Stehr está de acuerdo: ‘Dentro de las medidas inmediatas, una es que los distintos sectores se sienten a conversar y vean cómo se priorizan los usos de agua. Todos van a tener que ceder. En el sector de Petorca, por ejemplo, se llegó a un acuerdo con agricultores que van a dejar agua para el consumo humano’.

En la Fundación Chile creen que es esencial crear una nueva institucionalidad que lidere el problema hídrico. Según explica Ulrike Broschek, subgerenta de Sustentabilidad de la fundación, más que las bajas precipitaciones, el mayor problema en el país es la mala gestión de este recurso. ‘El 44% de los problemas en el territorio se debe a la forma en cómo gestionamos y gobernamos el agua’, plantea.

Y agrega: ‘Hoy existen 43 instituciones del Estado que gestionan y tienen incidencia sobre la gestión del recurso’. Por eso, dice, es necesario crear una institución que lidere. ‘No sabemos si un ministerio, una subsecretaría, una agencia; eso hay que definirlo.

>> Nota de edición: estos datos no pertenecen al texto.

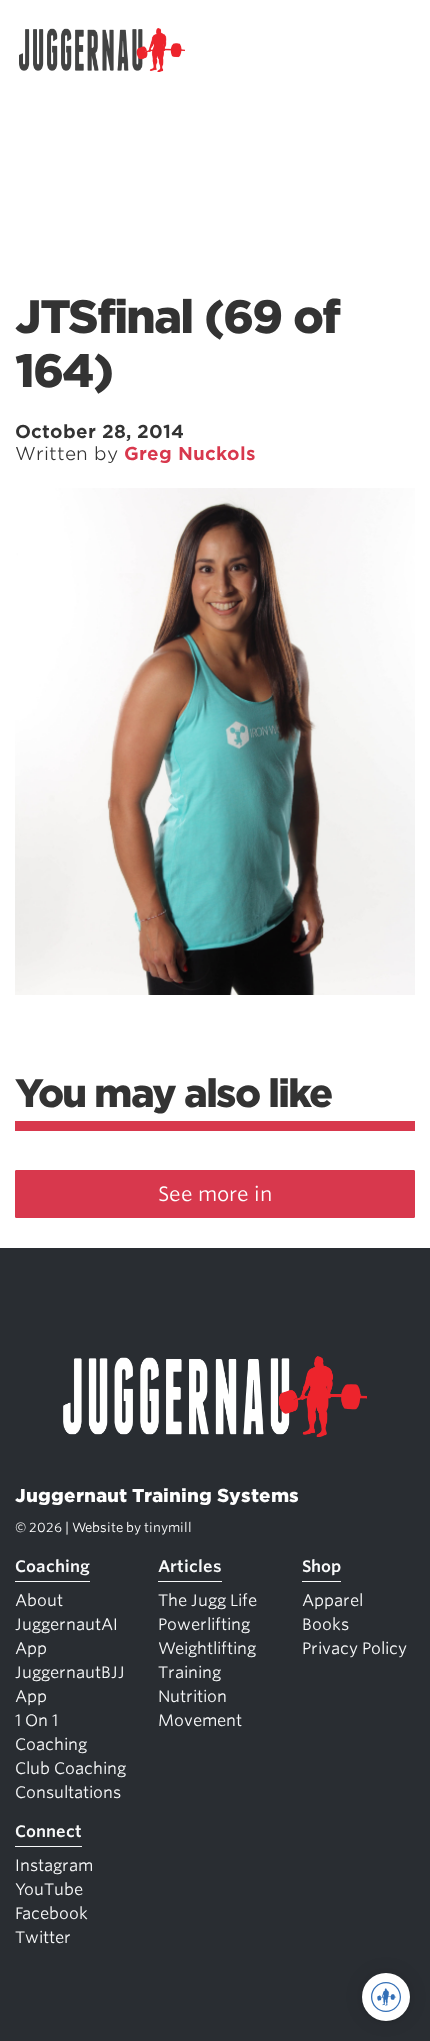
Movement (200, 1720)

Pero tiene que tener atribuciones políticas a nivel nacional y con bajada en cada territorio, porque el agua es algo muy propio de cada realidad geográfica’.

Crear, además, una hoja de ruta con soluciones a corto, mediano y largo plazo para cada territorio es lo que se necesita, dice. En 2016, la Fundación Chile comenzó la iniciativa multisectorial ‘Escenarios hídricos 2030‘. La segunda etapa del proyecto que acaba de comenzar es generar una propuesta de institucionalidad del agua. Y en la cuenca del Maule y el Maipo, crear hojas de ruta con distintas soluciones, donde participen diferentes actores. ‘La idea es que la metodología sea replicable a las otras cuencas’, comenta.

Para Broschek el panorama nacional es claro: ‘Lo que tenemos ahora nos tiene en una escasez hídrica estructural, situación que no hemos sido capaces de prever ni de solucionar. Y todos los diagnósticos hablan de que Chile necesita una forma de gestionar el agua mucho más evolucionada’.